To his credit, Billy Graham himself never bought into the rage. He was too dignified for that . . . and probably too smart. But his theological children (not to mention his biological child, Franklin Graham) became so angry at their mistreatment that they invested their religious view with a furious edge that, though it is now dulling, has cut a terrible swath through American life. What's more, their rage was a ripe pick for various conservative operatives and Market Fundamentalists who used it to advance their own causes. Who knows how long it will take for the effects of this sad chapter to subside?
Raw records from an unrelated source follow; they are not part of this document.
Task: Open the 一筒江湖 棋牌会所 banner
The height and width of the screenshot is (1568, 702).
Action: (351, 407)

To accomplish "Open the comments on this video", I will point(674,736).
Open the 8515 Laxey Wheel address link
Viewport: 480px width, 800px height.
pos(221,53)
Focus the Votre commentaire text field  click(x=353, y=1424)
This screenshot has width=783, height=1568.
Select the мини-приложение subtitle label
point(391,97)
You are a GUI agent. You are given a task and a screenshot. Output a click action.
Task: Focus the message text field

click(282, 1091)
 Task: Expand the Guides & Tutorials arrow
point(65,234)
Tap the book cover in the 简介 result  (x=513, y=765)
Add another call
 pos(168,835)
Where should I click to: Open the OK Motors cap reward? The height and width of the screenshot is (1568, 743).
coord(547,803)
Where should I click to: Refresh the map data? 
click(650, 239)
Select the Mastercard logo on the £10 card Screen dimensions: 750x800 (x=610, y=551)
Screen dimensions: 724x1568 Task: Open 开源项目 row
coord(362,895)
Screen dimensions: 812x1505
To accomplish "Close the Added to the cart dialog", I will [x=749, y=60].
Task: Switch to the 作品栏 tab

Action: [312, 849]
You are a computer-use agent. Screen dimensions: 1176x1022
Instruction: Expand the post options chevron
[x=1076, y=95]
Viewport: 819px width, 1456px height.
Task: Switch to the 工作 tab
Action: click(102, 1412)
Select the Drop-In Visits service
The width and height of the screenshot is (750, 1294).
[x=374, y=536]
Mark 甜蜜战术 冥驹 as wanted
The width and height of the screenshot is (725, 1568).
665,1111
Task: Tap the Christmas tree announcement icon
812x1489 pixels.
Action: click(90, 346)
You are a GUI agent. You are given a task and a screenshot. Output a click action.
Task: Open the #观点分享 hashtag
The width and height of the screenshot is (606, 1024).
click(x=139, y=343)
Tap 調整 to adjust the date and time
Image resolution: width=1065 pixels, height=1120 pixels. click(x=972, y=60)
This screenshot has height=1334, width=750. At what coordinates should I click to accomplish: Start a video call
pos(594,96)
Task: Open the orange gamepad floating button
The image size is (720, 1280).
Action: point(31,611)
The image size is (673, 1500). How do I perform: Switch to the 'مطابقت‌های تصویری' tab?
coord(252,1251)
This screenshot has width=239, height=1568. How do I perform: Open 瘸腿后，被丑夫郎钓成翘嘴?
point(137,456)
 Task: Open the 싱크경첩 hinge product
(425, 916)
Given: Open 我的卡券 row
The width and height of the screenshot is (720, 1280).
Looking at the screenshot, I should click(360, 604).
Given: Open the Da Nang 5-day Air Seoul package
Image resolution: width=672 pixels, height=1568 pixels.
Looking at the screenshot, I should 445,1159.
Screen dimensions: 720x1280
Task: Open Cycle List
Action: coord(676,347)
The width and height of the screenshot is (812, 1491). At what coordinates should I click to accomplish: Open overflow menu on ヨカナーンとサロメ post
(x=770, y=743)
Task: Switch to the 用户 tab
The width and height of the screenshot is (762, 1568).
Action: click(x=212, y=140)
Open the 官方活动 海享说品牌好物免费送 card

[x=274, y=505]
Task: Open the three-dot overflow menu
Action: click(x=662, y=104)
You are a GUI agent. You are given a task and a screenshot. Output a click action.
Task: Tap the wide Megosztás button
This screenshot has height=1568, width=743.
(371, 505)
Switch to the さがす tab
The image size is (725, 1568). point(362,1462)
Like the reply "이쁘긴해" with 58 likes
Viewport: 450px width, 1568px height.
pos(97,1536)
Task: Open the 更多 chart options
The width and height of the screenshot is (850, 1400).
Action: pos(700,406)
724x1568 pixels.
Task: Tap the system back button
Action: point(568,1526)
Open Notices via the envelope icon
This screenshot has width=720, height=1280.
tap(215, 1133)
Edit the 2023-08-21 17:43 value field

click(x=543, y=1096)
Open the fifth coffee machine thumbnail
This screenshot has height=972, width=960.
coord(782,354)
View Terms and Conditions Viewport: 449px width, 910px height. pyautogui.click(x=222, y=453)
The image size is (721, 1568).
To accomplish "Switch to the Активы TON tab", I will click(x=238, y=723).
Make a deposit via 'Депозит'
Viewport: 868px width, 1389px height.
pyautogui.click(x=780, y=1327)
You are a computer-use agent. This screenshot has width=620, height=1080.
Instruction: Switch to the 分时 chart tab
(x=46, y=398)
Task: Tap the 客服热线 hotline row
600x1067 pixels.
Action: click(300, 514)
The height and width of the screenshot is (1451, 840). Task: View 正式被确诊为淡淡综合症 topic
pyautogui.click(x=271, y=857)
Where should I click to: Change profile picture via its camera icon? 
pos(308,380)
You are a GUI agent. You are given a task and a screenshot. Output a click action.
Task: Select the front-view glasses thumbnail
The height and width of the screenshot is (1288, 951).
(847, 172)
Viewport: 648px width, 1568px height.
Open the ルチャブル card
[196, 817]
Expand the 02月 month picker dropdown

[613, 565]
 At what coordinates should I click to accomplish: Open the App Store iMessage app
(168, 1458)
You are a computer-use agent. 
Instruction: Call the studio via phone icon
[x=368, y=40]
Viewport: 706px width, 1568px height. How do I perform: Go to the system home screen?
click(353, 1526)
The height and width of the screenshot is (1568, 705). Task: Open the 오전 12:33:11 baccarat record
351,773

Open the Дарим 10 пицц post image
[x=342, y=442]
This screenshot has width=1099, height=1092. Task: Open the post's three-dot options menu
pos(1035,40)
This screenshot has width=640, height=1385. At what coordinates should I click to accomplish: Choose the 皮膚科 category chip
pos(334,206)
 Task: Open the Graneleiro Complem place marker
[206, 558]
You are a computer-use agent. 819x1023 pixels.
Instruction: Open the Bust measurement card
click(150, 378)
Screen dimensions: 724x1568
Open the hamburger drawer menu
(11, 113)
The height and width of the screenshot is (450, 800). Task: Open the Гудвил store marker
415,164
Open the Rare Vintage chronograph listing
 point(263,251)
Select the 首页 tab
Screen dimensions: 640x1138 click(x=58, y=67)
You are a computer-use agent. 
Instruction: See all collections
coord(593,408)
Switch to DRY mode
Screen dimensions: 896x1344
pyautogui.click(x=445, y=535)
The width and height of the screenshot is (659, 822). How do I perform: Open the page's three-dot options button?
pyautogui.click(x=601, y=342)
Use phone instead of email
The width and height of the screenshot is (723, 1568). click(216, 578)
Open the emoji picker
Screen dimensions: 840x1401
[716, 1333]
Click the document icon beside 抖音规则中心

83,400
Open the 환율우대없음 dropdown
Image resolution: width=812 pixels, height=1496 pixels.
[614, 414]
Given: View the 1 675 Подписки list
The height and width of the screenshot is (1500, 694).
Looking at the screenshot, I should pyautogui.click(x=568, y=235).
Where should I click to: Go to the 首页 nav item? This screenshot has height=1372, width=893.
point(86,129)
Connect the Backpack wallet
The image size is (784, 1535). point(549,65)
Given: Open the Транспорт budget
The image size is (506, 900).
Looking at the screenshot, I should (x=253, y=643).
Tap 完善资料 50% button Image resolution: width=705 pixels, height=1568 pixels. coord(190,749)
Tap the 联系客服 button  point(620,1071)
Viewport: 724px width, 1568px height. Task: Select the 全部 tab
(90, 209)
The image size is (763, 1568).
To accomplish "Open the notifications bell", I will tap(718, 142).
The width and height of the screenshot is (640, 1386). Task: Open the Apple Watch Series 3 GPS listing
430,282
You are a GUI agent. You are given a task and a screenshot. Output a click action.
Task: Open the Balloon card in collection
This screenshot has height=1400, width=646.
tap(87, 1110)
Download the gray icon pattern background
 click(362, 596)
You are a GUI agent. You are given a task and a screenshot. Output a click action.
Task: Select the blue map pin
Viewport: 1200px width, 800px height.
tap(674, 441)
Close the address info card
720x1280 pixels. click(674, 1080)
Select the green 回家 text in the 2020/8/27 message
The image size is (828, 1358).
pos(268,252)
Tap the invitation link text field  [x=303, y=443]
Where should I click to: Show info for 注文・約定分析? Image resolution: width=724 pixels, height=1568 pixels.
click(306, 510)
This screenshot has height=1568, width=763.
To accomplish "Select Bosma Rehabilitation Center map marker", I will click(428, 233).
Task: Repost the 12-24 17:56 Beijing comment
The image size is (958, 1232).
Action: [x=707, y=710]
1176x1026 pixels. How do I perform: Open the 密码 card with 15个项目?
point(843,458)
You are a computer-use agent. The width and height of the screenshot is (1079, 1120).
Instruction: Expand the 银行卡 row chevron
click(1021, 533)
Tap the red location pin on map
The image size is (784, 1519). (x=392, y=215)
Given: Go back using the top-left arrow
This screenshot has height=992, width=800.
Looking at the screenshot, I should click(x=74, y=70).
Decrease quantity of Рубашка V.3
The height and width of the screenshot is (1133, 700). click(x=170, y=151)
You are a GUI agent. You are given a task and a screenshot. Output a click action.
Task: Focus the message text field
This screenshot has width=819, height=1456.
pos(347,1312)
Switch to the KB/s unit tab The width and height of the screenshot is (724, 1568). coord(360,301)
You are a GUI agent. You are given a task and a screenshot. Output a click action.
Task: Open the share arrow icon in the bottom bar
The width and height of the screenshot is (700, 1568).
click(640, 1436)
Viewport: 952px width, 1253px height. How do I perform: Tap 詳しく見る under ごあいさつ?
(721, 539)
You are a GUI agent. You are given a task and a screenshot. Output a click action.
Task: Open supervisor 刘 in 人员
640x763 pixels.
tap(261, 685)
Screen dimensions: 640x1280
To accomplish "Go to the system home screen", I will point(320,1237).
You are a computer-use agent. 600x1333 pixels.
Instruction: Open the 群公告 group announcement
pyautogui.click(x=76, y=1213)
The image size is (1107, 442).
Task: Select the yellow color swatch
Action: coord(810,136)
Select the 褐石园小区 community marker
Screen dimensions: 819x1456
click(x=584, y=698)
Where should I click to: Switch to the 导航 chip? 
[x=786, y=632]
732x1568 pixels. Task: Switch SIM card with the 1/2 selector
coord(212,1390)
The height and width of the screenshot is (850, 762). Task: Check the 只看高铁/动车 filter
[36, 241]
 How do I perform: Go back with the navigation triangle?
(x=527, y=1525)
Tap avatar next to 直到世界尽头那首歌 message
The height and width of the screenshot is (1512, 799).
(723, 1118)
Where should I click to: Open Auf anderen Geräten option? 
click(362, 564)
I am an unreconstructed liberal/progressive Christian. (I am told that "convergent" is the adjective of choice now, but I'm not there yet.) I have plenty of disagreements with Billy Graham, and it is easy to critique some of his mistakes (his anti-Jewish conversations with Richard Nixon are particularly noxious). But I am also of the opinion that the recent decades of fundamentalist and evangelical wrath, while not traceable to a single cause, can be laid just as easily at the feet of us liberals and our intellectual snobbery as it can at the feet of this essentially gentle and good man who, in his 95th year, is looking back over a remarkable career. In my view, the gift of humility would have served my people well. For that matter, with Dr. Graham still offering a worthy example, it would serve us all well.